'The box' Bones uses to fix any ailment on the Enterprise? Yup, it's real
Yeast factory bests cumbersome labs and slow supply chains
Researchers at MIT's electronics division have developed a small mobile medical laboratory that could help bring vaccines to remote impoverished areas, battlefields, and space.
The reactor is a shoebox-sized biopharmaceutical station that could drop the cost of producing vaccines and diabetes treatments, delivering treatments from scratch within less than a day.

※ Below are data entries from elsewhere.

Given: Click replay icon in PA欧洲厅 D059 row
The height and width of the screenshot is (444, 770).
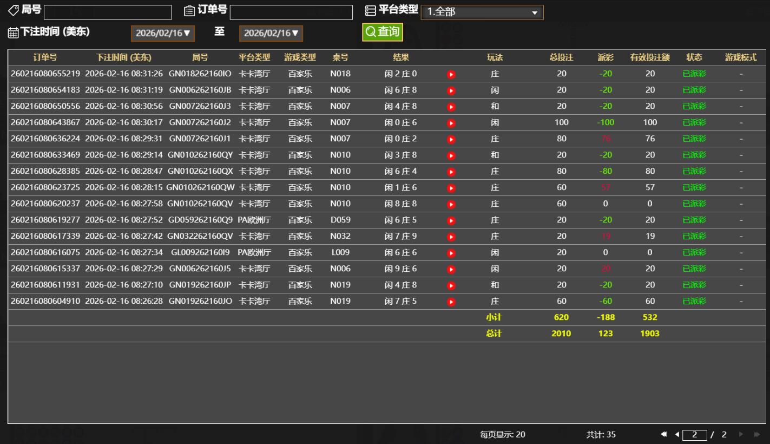Looking at the screenshot, I should [451, 220].
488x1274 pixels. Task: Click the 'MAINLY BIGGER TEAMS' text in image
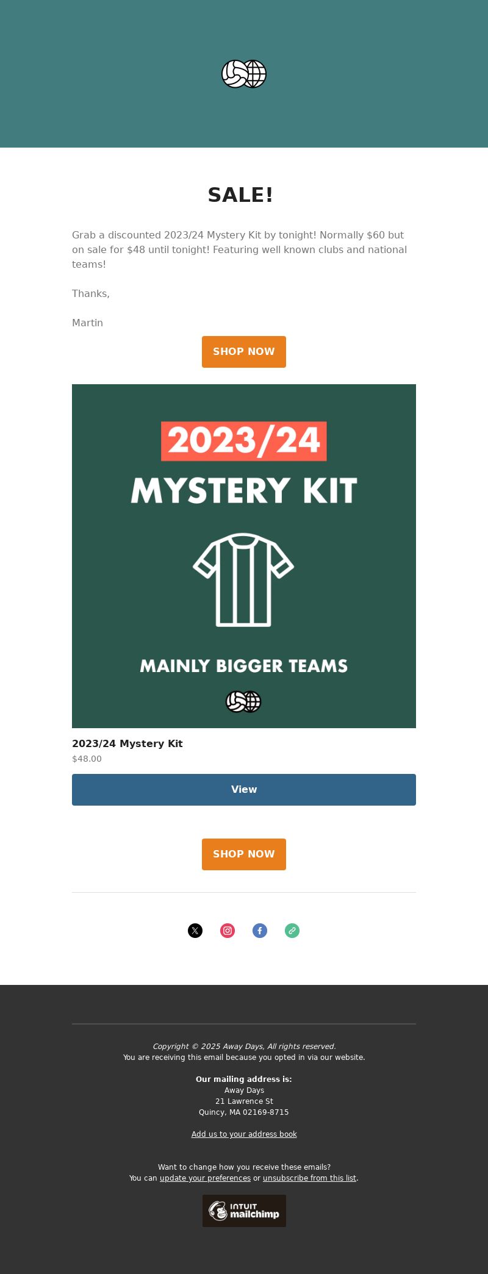(x=244, y=666)
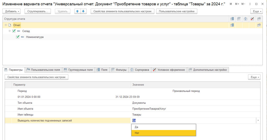Viewport: 267px width, 140px height.
Task: Select Нет in the dropdown list
Action: [x=163, y=133]
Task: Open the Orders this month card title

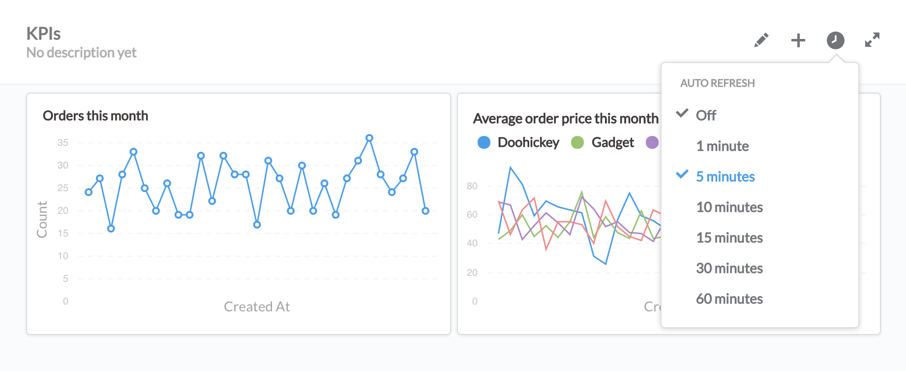Action: tap(95, 116)
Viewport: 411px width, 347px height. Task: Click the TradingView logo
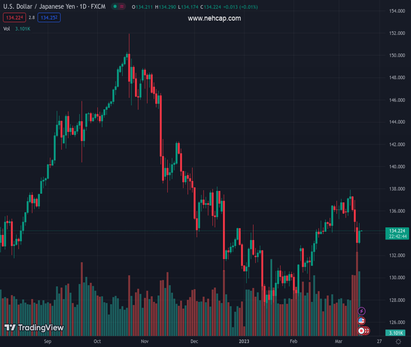34,328
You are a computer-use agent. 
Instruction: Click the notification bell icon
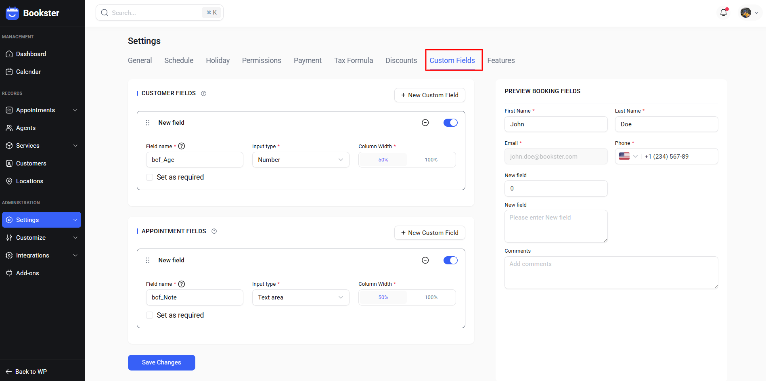[x=723, y=13]
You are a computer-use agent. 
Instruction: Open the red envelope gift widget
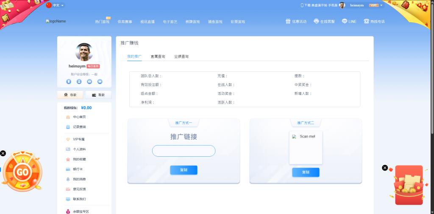pos(409,186)
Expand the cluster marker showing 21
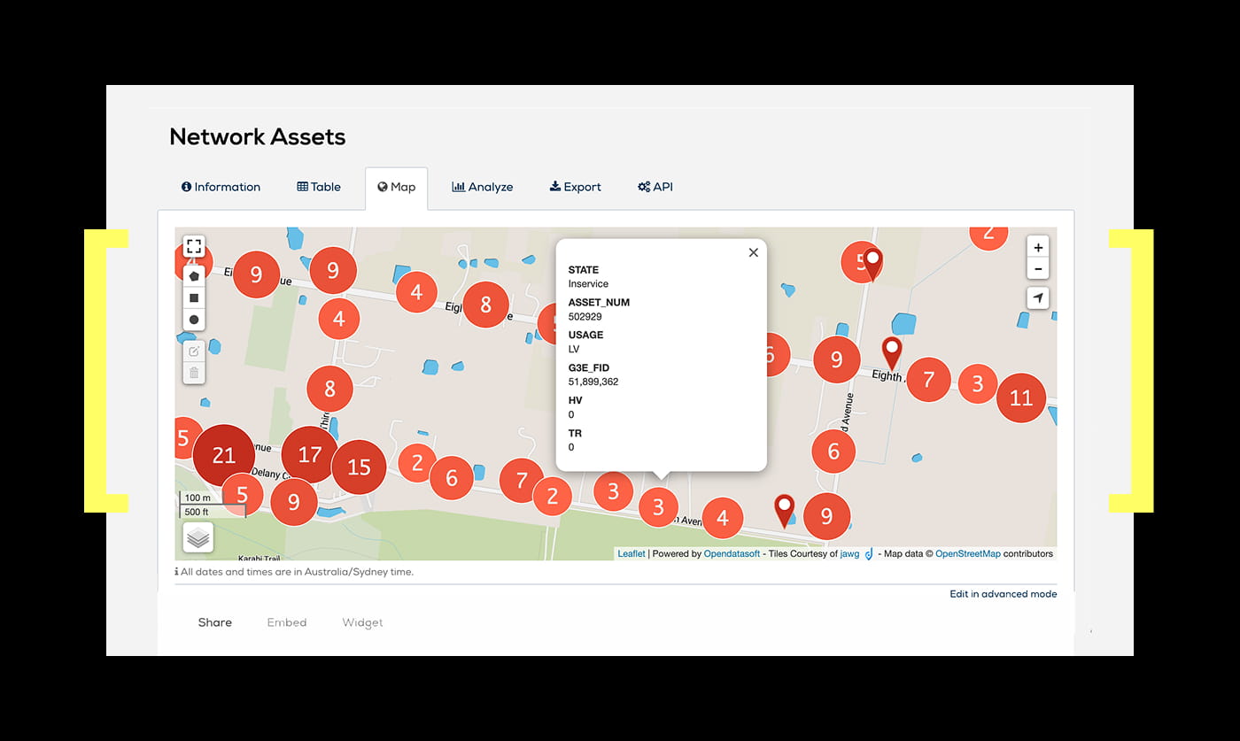 [223, 456]
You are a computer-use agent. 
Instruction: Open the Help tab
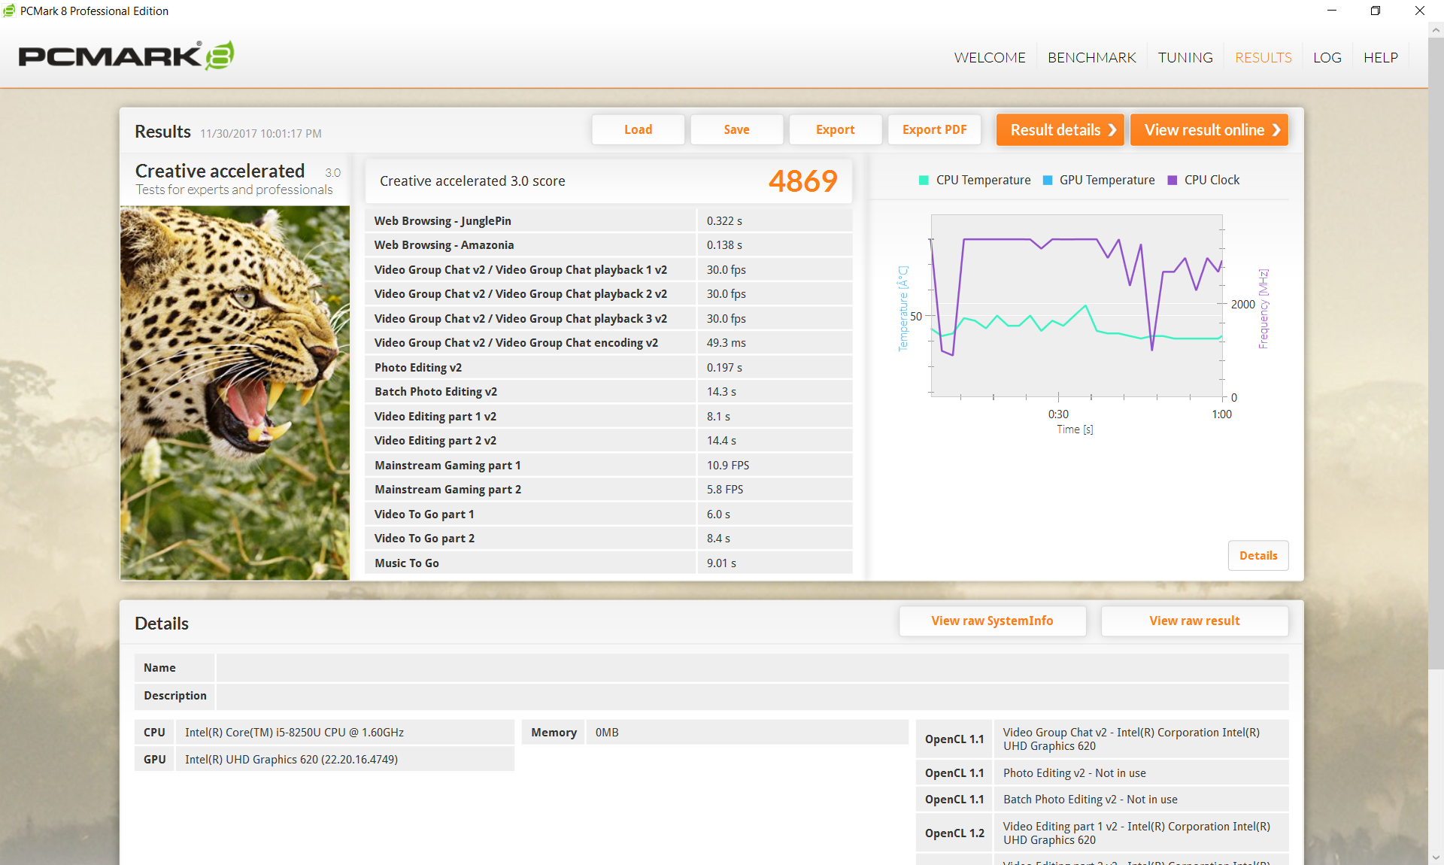click(x=1380, y=58)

Researchers say the DARPA-funded technology could be placed inside ambulances for on-demand drug production, avoiding the need to rely on large centralised fermentation plants which produce treatments that are expensive and difficult to ship to remote areas.
The work is published in Nature Communications demonstrating how a droplet of yeast cells is enough to be turned into a suitable treatment using the medical lab.
Cells are contained in a tiny bioreactor where chemical triggers are fed in until something useful starts to brew.
The principal component of the drug factory is a plastic chip with microfluidic circuits (green), optical sensors (red and blue circles) for monitoring oxygen and acidity, and a filter to retain the cells while the therapeutic protein is extracted (white circle). Image supplied.
Yeast strain Pichia pastoris will express different chemicals, including recombinant human growth hormone and the protein interferon, when various chemical triggers are applied.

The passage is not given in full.